The International Classification of Diseases (ICD) is fundamental in the field of healthcare as it provides a standardized framework for the classification and coding of medical diagnoses and procedures, enabling the understanding of international public health patterns and trends. However, manually classifying medical reports according to this standard is a slow, tedious and error-prone process, which shows the need for automated systems to offload the healthcare professional of this task and to reduce the number of errors. In this paper, we propose an automated classification system based on Natural Language Processing to analyze radiological reports and classify them according to the ICD-10. Since the specialized use of the language of radiological reports and the usual unbalanced distribution of medical report sets, we propose a methodology grounded in leveraging large language models for augmenting the data of unrepresented classes and adapting the classification language models to the specific use of the language of radiological reports. The results show that the proposed methodology enhances the classification performance on the CARES corpus of radiological reports.

查看原文

微信好友朋友圈 QQ好友复制链接

本刊更多论文

基于大语言模型的数据扩增，用于放射学报告分类

国际疾病分类（ICD）是医疗保健领域的基础，因为它为医疗诊断和程序的分类和编码提供了一个标准化框架，使人们能够了解国际公共卫生模式和趋势。然而，根据这一标准对医疗报告进行人工分类是一个缓慢、乏味且容易出错的过程，这表明需要自动化系统来减轻医疗专业人员的工作负担，并减少错误的发生。在本文中，我们提出了一种基于自然语言处理的自动分类系统，用于分析放射报告并根据 ICD-10 进行分类。由于放射学报告语言的特殊用途以及医疗报告集通常的不均衡分布，我们提出了一种方法，利用大型语言模型来增强未代表类别的数据，并使分类语言模型适应放射学报告语言的特殊用途。结果表明，所提出的方法提高了 CARES 放射报告语料库的分类性能。

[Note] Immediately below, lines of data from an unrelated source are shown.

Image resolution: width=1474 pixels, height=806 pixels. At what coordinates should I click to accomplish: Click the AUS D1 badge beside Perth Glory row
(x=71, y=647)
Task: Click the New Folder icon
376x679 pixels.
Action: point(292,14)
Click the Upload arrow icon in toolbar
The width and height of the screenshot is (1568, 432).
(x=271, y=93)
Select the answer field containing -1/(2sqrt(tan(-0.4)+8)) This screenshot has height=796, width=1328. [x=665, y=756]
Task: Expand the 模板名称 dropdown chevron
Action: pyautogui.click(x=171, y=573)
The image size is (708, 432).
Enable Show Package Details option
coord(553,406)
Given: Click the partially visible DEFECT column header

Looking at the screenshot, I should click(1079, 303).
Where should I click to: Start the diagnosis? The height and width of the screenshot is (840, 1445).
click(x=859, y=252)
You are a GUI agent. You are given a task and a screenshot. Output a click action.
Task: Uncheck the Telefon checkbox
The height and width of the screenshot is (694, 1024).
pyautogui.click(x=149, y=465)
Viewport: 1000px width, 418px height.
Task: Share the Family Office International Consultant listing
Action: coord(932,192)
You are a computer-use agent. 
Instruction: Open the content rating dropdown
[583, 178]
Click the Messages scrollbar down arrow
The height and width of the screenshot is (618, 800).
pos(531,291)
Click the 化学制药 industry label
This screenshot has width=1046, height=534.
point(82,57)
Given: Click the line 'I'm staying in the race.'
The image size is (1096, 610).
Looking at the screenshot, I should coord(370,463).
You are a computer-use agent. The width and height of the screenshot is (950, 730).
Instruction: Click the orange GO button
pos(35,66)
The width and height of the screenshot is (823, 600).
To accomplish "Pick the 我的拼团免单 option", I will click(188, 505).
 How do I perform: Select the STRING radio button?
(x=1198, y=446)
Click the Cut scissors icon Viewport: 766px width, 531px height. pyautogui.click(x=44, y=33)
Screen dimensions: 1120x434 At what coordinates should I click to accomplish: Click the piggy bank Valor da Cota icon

本文章由计算机程序翻译，如有差异，请以英文原文为准。

求助全文

约1分钟内获得全文去求助

来源期刊

Knowledge-Based Systems 工程技术-计算机：人工智能

CiteScore

14.80

自引率

12.50%

发文量

1245

审稿时长

7.8 months

期刊介绍： Knowledge-Based Systems, an international and interdisciplinary journal in artificial intelligence, publishes original, innovative, and creative research results in the field. It focuses on knowledge-based and other artificial intelligence techniques-based systems. The journal aims to support human prediction and decision-making through data science and computation techniques, provide a balanced coverage of theory and practical study, and encourage the development and implementation of knowledge-based intelligence models, methods, systems, and software tools. Applications in business, government, education, engineering, and healthcare are emphasized.